Zu erledigen:
Kannst du den Abschnitt vom Beginn der Einträge bis einschließlich der Zeile mit „The width and height of the screenshot is (1280, 720).“ noch einmal ausgeben und darin „Waypoints“ gegen „Routes“ austauschen, ohne sonst etwas zu verändern?

Zu verwendende Daten:

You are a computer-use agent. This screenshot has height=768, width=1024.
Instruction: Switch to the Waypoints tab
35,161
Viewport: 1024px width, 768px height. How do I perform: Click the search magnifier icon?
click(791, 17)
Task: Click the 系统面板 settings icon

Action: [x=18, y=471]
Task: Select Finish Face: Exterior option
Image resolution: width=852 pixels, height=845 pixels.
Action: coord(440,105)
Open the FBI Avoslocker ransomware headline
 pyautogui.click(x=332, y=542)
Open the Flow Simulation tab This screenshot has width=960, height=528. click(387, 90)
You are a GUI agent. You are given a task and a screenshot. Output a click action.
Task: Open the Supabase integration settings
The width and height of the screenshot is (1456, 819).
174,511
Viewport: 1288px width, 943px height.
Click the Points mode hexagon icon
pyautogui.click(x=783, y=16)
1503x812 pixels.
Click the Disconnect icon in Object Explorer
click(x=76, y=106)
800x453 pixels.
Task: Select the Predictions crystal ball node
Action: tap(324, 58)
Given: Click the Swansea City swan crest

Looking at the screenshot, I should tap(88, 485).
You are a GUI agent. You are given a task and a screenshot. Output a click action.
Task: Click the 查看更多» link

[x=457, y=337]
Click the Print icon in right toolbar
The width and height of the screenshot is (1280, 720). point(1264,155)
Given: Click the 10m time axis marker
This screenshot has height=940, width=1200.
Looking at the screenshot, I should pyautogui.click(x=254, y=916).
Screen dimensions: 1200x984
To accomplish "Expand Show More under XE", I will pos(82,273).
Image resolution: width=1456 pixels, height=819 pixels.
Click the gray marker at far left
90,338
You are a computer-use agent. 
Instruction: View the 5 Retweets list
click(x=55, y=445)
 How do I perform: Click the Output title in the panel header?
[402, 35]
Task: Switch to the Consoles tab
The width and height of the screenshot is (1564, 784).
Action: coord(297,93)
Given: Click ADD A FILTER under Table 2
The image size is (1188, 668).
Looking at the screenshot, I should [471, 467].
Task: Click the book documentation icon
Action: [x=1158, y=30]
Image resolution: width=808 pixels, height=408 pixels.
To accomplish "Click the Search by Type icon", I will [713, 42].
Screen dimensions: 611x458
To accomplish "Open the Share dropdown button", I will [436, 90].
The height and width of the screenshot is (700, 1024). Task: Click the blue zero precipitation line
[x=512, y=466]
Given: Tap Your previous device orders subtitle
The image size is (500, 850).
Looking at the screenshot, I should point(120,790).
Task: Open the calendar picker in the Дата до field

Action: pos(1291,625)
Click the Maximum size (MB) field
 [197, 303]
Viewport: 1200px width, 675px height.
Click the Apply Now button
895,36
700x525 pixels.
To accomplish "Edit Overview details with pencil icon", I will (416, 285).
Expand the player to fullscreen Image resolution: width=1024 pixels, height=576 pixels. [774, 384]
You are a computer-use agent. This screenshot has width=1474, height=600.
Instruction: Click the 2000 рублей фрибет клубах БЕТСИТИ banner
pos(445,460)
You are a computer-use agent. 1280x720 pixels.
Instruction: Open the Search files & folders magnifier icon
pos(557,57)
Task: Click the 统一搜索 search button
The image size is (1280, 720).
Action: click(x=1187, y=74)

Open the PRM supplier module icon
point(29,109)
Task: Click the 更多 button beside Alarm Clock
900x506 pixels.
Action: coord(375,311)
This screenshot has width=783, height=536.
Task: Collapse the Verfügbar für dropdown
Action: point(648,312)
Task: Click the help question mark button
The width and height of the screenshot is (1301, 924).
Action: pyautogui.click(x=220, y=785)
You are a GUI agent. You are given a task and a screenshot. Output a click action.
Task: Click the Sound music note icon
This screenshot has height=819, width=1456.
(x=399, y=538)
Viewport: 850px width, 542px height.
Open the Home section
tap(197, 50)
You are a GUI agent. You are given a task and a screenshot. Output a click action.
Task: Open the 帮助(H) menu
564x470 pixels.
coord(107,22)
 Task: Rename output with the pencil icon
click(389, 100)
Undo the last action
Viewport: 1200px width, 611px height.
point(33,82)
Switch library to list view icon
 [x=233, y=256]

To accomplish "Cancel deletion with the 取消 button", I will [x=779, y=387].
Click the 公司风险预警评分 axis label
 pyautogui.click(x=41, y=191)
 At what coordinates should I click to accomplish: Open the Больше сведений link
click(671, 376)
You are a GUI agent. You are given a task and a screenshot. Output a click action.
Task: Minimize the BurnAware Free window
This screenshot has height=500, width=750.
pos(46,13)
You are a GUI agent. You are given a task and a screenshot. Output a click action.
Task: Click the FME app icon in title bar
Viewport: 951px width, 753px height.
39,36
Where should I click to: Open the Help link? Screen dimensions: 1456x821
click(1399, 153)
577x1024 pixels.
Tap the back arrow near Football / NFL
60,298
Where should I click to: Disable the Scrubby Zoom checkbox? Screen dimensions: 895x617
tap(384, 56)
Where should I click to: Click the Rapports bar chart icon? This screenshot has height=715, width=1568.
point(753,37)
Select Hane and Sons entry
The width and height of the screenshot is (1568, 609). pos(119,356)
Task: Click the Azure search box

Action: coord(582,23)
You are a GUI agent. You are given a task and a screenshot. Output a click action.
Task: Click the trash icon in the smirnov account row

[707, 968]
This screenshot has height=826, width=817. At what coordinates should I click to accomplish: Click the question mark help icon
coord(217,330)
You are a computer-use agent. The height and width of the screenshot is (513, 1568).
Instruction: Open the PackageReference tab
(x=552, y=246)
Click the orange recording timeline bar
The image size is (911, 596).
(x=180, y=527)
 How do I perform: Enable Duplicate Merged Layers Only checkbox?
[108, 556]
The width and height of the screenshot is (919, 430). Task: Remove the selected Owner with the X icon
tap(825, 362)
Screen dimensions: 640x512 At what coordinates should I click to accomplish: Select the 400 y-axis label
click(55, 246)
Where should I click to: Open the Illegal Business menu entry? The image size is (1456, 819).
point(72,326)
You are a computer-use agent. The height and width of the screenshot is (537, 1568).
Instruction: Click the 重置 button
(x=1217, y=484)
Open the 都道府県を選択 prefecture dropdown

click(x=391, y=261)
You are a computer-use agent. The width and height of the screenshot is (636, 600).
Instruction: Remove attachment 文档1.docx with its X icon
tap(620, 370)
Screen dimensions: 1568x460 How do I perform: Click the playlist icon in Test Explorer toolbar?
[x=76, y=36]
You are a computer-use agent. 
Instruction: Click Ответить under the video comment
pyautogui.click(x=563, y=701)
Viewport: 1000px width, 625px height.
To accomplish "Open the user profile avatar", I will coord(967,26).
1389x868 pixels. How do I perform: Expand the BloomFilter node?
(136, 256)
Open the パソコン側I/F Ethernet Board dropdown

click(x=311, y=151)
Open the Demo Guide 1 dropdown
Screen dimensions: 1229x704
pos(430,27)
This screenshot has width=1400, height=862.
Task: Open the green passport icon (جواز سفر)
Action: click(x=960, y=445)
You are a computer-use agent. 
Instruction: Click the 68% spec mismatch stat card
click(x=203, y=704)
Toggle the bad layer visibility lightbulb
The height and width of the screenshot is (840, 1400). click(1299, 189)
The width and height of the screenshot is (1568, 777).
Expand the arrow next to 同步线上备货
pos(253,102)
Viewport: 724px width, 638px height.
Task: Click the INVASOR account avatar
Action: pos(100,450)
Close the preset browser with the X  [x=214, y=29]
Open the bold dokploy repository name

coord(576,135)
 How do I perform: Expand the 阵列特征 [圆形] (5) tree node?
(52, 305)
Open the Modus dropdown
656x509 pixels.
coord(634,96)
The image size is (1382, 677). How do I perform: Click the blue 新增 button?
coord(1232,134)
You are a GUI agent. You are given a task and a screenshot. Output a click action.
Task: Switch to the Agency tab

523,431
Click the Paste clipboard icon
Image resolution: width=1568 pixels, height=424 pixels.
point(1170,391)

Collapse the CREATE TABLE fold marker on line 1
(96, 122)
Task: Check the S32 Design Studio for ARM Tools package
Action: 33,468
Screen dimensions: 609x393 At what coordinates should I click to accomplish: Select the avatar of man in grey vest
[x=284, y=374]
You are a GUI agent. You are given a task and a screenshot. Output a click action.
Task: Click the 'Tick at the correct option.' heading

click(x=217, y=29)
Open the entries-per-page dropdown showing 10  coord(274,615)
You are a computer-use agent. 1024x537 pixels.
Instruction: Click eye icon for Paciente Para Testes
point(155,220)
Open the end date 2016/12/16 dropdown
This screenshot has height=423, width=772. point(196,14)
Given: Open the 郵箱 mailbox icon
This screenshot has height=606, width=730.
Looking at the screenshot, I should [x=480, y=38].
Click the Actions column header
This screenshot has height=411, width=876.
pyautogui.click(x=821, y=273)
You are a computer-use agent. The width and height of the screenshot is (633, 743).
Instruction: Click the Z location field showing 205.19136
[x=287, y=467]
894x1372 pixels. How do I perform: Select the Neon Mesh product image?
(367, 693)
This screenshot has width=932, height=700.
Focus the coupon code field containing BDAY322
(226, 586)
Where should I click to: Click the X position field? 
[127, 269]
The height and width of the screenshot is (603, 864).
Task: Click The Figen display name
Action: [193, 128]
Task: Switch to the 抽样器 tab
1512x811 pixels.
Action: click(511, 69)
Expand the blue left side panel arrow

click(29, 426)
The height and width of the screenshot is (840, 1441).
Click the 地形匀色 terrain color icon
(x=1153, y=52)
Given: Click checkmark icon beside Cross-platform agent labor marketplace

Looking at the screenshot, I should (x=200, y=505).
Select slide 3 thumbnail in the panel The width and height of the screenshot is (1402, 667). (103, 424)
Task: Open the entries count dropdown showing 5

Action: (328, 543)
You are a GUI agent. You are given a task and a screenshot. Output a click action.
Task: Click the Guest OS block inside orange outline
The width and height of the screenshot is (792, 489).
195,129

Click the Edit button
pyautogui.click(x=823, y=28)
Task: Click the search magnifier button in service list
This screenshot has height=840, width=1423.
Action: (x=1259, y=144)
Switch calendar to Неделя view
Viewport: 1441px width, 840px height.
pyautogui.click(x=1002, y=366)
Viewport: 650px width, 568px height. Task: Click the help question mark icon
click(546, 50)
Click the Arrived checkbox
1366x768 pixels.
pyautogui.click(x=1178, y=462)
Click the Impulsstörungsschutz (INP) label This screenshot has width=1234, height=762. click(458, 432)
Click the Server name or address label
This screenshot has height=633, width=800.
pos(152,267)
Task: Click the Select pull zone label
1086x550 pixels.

Ergebnis der Aufgabe:
You are a computer-use agent. This screenshot has height=768, width=1024.
Instruction: Switch to the Routes tab
35,161
Viewport: 1024px width, 768px height. How do I perform: Click the search magnifier icon?
click(791, 17)
Task: Click the 系统面板 settings icon

Action: [x=18, y=471]
Task: Select Finish Face: Exterior option
Image resolution: width=852 pixels, height=845 pixels.
Action: coord(440,105)
Open the FBI Avoslocker ransomware headline
 pyautogui.click(x=332, y=542)
Open the Flow Simulation tab This screenshot has width=960, height=528. click(387, 90)
You are a GUI agent. You are given a task and a screenshot. Output a click action.
Task: Open the Supabase integration settings
The width and height of the screenshot is (1456, 819).
174,511
Viewport: 1288px width, 943px height.
Click the Points mode hexagon icon
pyautogui.click(x=783, y=16)
1503x812 pixels.
Click the Disconnect icon in Object Explorer
click(x=76, y=106)
800x453 pixels.
Task: Select the Predictions crystal ball node
Action: tap(324, 58)
Given: Click the Swansea City swan crest

Looking at the screenshot, I should tap(88, 485).
You are a GUI agent. You are given a task and a screenshot. Output a click action.
Task: Click the 查看更多» link

[x=457, y=337]
Click the Print icon in right toolbar
The width and height of the screenshot is (1280, 720). point(1264,155)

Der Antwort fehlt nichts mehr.